GML Example
|  |
Generative Modelling Language (GML) in computer graphics and generative computer programming is a very simple programming language for the concise description of complex 3D shapes. It follows the "Generative Modelling" paradigm, where complex datasets are represented by "lists of operations" rather than by lists of objects, which is for instance the case in a relational database.
Usual 3D file formats describe a virtual world in terms of geometric primitives. These may be cubes and spheres in a CSG tree, NURBS patches, a set of implicit functions, a triangle mesh, or just a cloud of points. The term "generative 3D modelling" describes a different paradigm for describing shape. The main idea is to replace 3D objects by object-generating operations: A shape is described by a sequence of processing steps, rather than the triangles which are the result of applying these operations. Shape design becomes rule design. The approach can be generally applied to any shape representation that provides a basic set of generating functions, called in this context 'elementary shape operators'. Its effectiveness has been demonstrated, e.g., in the field of procedural mesh generation, with Euler operators as complete and closed set of invertible shape generating functions for meshes, operating on the half-edge level.
Generative modelling gains efficiency through the possibility of creating high-level shape operators from low-level shape operators. Any sequence of processing steps can be grouped together to create a new combined operator. It may use elementary operators as well as other combined operators. Concrete values can easily be replaced by parameters, which makes it possible to separate data from operations: The same processing sequence can be applied to different input data sets. The same data can be used to produce different shapes by applying different combined operators from, e.g., a library of domain-dependent modelling operators. This makes it possible to create very complex objects from only a few high-level input parameters, such as for instance a style library.
The GML is a concrete implementation of the generative approach. It is a stack-based, interpreted programming language, very similar to Adobe's PostScript, but without any of the 2D layout operators. It provides instead a number of operators for creating 3D models (polygons, b-reps, subdivision surfaces). As a "shape programming language," it is a true generalization of "flat" 3D file formats like OBJ, DXF, or VRML that contain just lists of geometric primitives.
Together with its OpenGL-based runtime engine the GML can also be seen as a viewer with an integrated modeller, to overcome the usual separation of 3D modelling from interactive visualization.
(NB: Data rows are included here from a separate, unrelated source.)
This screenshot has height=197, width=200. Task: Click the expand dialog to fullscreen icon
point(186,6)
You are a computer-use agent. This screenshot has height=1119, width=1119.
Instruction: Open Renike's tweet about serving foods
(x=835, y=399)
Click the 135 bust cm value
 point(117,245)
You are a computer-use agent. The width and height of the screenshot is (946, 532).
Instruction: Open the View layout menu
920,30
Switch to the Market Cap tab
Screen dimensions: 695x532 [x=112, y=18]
Both are interwoven instead. GML permits a concise representation of parameterized 3D objects which can be evaluated on-the-fly at runtime, rendered with adaptive level-of-detail, and allows for the interactive manipulation of all parameters.
| |
With procedural models, the model complexity is no longer directly (i.e., linearly) related with the file size. The Procedural Cathedral,[ which? ] a basic model of the Cologne Cathedral, contains 70 tracery windows, and a single window in highest resolution contains about 7 million triangles. These are "unfolded" from only 126 KB of GML code (18 KB zipped).
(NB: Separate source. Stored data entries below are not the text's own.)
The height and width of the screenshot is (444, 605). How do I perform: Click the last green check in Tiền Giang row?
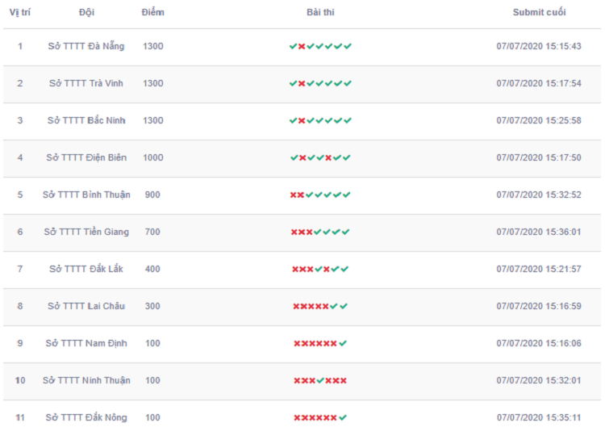point(346,232)
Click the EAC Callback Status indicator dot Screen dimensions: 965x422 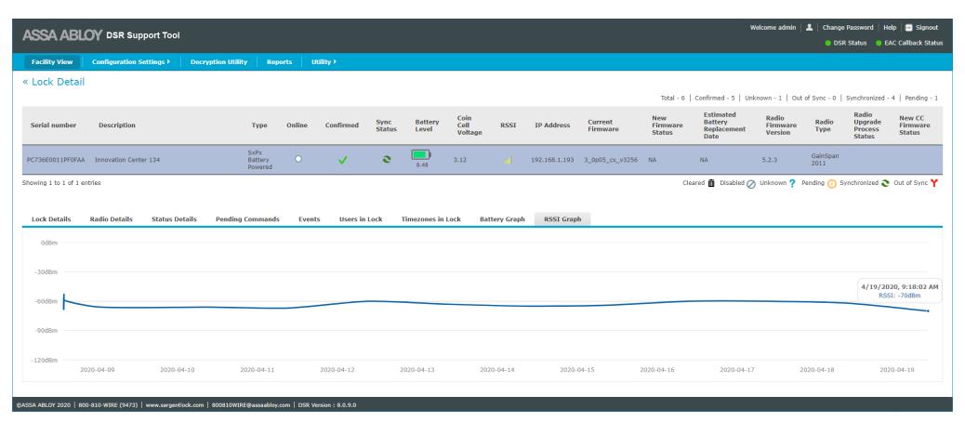(879, 43)
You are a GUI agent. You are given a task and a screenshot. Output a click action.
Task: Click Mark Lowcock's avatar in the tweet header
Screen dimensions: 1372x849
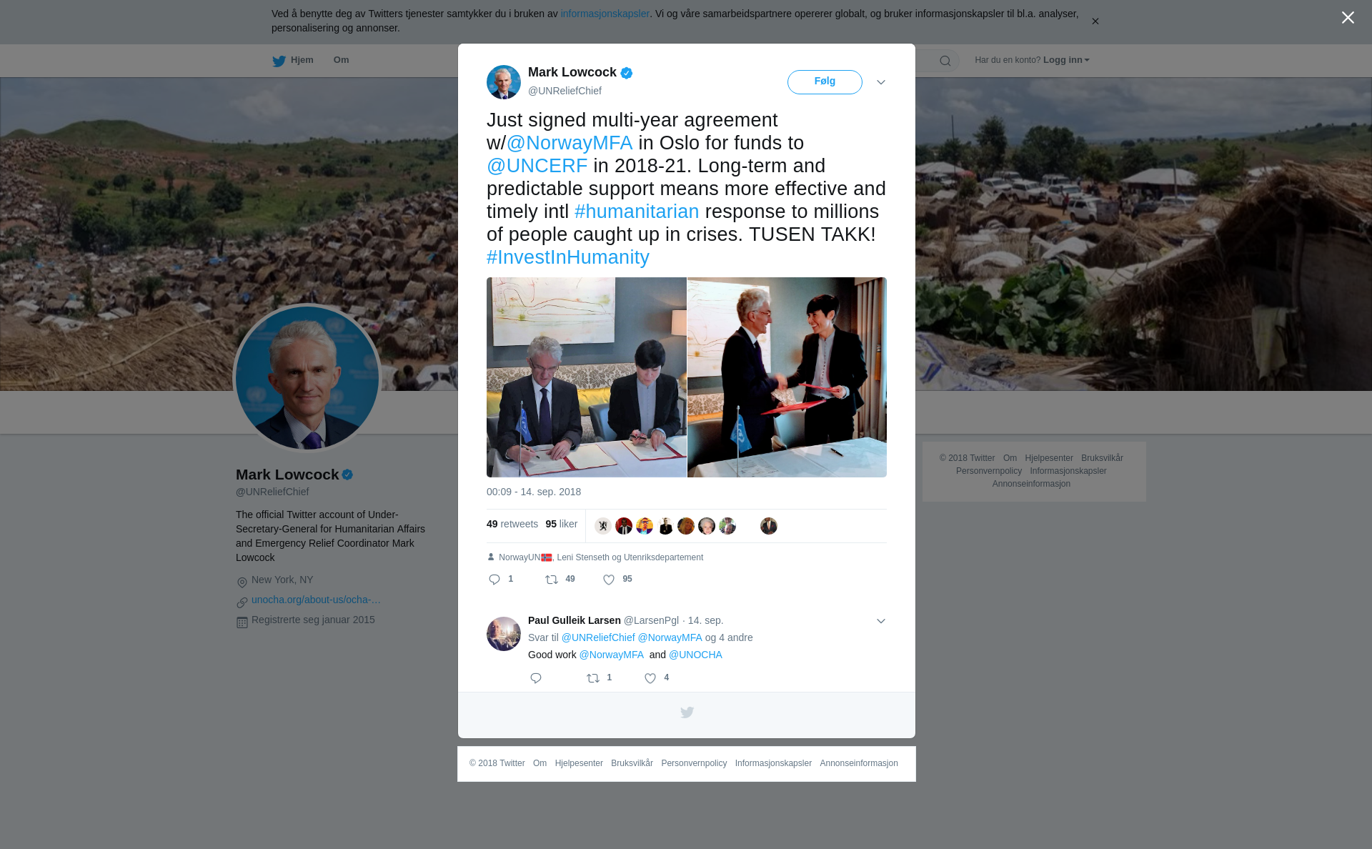(x=504, y=82)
Gothic architecture is a prime example for the effectiveness of procedural shape design: In the Gothic style, all geometric constructions are exclusively executed using compass and ruler. Variations were obtained by procedurally combining in ever changing ways a set of simple basic parameterized geometric operations. Therefore, it is practically impossible to find two tracery windows in different buildings that follow an identical geometric construction.
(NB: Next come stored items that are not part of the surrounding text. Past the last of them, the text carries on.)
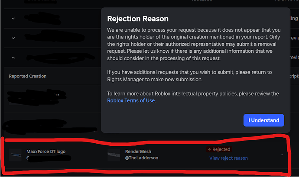The image size is (299, 177).
Task: Open the RenderMesh asset thumbnail
Action: tap(114, 154)
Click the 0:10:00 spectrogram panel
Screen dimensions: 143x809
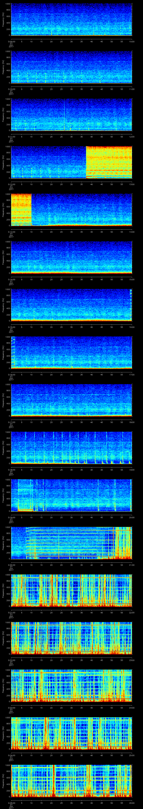[x=72, y=67]
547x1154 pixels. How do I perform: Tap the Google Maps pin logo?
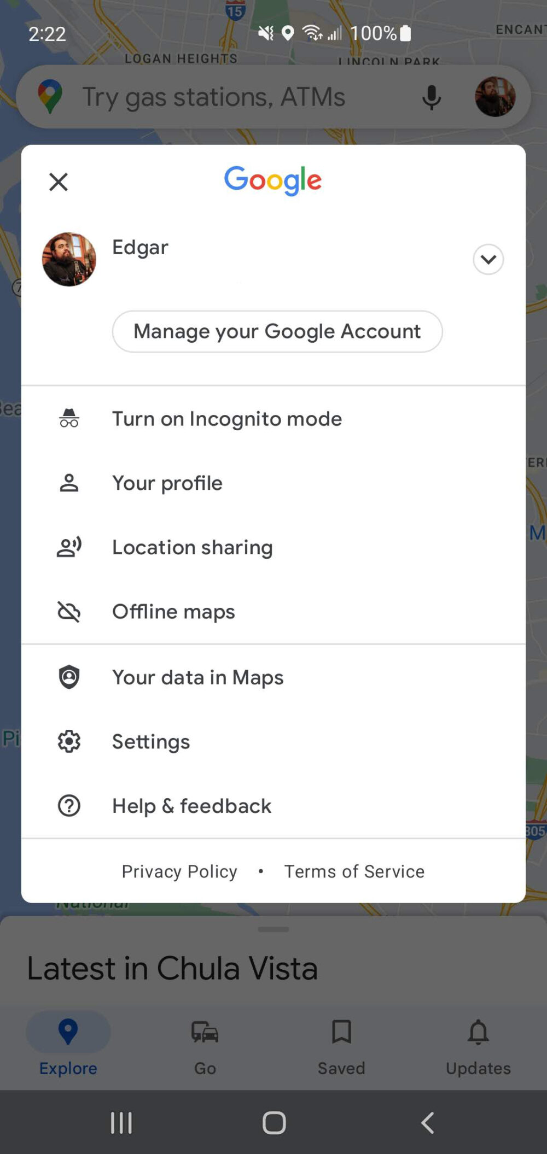click(50, 97)
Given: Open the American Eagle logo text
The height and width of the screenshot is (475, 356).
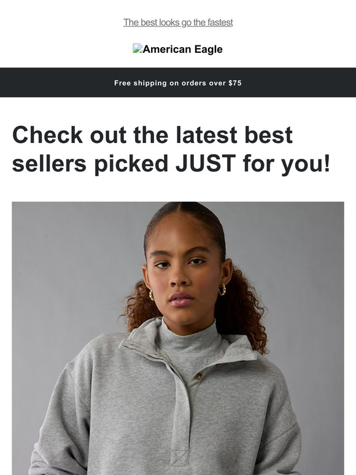Looking at the screenshot, I should click(182, 49).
The interactive CAVE designer helps to fit a CAVE into a small room. Because of the concrete bars under the ceiling it is difficult to place it using only 2D plans of the room. Degrees of freedom (blue arrows) are the position and orientation of the projection screen cubicle, the opening angle of the projectors, and the position/orientation of the top mirror. The DOFs are mildly restricted to take only valid values. DOFs are kept consistent, i.e., when moving the cubicles, the projector centers move as well (or get reflected at the walls).
Given a set of about 30 CAD models of car wheel rims, the task was to find a common parametrization that is capable of generating each of the individual instances (generative surface reconstruction ). As a result, new, similar wheel rims can be synthesized within the design space that is spanned by the given 30 rims, that were manually classified into 3 main categories. A few of the high-level parameters can be directly manipulated using sliders and buttons (arrows and balls).
Generative modelling suggests to differentiate between "structure" and "appearance" (e.g., the style) of 3D models. Surprisingly many objects have the same structure as a chair, i.e., they are "close" to a chair on the structural level. The differentiation then permits (in principle) to apply the appearance of one object in this class to another.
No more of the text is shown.